**Directions:** Give back an exact copy of the lines in the records below, from the line that has "Where should I click to: Open the bar" through the line that has "The width and height of the screenshot is (1200, 696).", and nothing besides.

**Input for this task:**
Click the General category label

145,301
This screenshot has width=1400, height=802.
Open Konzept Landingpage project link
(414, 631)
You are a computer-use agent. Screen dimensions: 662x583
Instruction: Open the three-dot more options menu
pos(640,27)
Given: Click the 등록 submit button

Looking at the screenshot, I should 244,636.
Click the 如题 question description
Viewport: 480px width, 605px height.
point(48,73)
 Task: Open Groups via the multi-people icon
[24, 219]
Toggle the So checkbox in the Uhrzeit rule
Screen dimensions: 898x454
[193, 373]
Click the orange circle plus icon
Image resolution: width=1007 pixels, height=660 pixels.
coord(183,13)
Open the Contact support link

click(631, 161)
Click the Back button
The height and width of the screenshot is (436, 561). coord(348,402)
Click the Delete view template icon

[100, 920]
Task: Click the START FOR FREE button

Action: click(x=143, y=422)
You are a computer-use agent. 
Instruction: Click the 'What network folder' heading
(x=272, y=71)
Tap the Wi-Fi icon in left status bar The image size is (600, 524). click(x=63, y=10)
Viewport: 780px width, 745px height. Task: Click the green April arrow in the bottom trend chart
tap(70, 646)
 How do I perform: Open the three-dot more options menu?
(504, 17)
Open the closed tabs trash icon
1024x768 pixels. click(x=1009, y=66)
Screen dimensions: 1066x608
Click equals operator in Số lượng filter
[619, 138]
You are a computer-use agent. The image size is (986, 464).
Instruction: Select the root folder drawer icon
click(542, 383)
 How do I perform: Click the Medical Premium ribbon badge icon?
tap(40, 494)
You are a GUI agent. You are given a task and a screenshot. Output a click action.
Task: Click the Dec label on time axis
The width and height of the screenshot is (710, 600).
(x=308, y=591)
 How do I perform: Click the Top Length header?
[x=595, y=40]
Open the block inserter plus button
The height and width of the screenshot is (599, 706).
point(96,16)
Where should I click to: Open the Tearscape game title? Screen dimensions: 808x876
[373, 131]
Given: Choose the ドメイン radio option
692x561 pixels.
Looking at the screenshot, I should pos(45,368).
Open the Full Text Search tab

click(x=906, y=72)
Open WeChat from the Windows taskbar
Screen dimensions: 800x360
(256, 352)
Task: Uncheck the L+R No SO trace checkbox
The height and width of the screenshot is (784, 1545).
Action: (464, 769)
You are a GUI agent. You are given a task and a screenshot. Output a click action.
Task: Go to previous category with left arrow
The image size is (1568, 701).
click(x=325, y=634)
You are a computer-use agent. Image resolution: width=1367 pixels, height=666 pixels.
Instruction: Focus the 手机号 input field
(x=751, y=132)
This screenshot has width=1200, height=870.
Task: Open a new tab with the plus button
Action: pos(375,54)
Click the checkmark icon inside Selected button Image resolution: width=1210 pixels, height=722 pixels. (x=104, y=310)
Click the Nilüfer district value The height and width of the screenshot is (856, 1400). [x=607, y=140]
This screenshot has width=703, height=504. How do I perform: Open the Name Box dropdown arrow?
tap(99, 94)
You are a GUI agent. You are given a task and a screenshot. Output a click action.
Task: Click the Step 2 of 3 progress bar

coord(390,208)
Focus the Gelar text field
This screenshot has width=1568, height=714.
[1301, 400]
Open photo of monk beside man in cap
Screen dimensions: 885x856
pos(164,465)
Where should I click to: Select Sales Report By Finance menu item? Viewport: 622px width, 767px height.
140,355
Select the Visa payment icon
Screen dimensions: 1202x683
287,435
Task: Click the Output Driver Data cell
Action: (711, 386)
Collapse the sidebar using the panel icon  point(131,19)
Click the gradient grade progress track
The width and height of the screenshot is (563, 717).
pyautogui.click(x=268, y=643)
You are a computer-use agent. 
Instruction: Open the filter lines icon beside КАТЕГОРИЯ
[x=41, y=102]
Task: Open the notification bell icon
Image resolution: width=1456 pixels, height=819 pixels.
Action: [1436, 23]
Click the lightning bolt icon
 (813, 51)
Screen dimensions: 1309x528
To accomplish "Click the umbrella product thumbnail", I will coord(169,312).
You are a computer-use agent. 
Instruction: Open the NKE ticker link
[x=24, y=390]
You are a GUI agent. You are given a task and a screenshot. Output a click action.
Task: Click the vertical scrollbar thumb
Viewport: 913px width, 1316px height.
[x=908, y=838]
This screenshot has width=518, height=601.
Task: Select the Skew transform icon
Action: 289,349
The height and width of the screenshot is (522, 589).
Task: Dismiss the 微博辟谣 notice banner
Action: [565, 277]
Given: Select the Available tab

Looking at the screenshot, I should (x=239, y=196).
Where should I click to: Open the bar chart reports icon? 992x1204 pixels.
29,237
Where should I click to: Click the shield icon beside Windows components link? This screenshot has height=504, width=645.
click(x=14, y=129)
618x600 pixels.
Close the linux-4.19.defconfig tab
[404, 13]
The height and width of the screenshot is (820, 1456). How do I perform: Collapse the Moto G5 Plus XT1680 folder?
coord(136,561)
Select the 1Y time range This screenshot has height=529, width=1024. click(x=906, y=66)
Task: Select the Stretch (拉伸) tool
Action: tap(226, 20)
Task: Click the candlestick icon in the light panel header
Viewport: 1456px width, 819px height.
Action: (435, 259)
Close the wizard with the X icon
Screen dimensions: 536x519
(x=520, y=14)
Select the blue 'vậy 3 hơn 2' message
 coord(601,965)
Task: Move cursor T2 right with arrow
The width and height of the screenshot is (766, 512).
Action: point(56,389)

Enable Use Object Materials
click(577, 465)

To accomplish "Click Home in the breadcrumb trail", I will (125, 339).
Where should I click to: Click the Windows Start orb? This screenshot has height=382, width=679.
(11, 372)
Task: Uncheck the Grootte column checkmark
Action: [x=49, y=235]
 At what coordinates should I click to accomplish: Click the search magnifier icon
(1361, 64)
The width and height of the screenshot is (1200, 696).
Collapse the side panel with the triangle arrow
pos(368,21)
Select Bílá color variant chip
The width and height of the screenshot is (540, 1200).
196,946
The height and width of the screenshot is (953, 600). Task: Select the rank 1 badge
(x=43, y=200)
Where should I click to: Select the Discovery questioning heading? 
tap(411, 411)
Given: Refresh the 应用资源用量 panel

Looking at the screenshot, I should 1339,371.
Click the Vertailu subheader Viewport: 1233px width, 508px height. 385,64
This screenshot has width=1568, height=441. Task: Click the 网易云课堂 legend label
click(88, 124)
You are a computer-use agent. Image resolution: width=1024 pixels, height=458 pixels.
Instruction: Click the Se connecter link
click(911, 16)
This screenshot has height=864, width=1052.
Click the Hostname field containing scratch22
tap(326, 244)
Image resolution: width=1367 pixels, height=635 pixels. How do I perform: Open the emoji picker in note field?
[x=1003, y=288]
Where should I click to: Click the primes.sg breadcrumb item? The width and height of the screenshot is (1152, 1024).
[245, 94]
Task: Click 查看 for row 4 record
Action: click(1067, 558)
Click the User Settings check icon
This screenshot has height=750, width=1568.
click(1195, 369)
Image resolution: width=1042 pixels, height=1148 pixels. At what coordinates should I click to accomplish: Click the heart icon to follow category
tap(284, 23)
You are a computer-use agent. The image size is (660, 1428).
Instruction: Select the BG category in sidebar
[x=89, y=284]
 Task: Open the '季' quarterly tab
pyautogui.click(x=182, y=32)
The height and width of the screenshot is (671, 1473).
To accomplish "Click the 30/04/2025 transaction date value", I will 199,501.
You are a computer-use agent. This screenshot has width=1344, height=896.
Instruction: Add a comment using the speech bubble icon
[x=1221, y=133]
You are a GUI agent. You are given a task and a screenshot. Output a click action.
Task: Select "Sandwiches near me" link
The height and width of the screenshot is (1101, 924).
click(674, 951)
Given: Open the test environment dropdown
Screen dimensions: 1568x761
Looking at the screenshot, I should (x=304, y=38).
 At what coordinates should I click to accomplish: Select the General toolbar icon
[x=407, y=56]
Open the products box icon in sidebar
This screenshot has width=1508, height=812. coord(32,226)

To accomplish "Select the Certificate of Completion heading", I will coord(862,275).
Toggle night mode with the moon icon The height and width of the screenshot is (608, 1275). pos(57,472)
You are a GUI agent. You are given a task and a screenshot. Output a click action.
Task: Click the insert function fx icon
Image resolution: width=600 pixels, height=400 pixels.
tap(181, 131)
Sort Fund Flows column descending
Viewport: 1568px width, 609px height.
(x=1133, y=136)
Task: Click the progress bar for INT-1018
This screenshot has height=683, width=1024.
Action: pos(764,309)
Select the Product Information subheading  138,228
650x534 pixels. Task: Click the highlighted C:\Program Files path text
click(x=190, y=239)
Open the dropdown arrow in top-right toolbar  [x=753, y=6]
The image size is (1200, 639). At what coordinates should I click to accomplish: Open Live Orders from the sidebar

**Task solution:**
Where should I click to: Open the bar chart reports icon? 992x1204 pixels.
29,237
Where should I click to: Click the shield icon beside Windows components link? This screenshot has height=504, width=645.
click(x=14, y=129)
618x600 pixels.
Close the linux-4.19.defconfig tab
[404, 13]
The height and width of the screenshot is (820, 1456). How do I perform: Collapse the Moto G5 Plus XT1680 folder?
coord(136,561)
Select the 1Y time range This screenshot has height=529, width=1024. click(x=906, y=66)
Task: Select the Stretch (拉伸) tool
Action: tap(226, 20)
Task: Click the candlestick icon in the light panel header
Viewport: 1456px width, 819px height.
Action: (435, 259)
Close the wizard with the X icon
Screen dimensions: 536x519
(x=520, y=14)
Select the blue 'vậy 3 hơn 2' message
 coord(601,965)
Task: Move cursor T2 right with arrow
The width and height of the screenshot is (766, 512).
Action: point(56,389)

Enable Use Object Materials
click(577, 465)

To accomplish "Click Home in the breadcrumb trail", I will (125, 339).
Where should I click to: Click the Windows Start orb? This screenshot has height=382, width=679.
(11, 372)
Task: Uncheck the Grootte column checkmark
Action: [x=49, y=235]
 At what coordinates should I click to accomplish: Click the search magnifier icon
(1361, 64)
The width and height of the screenshot is (1200, 696).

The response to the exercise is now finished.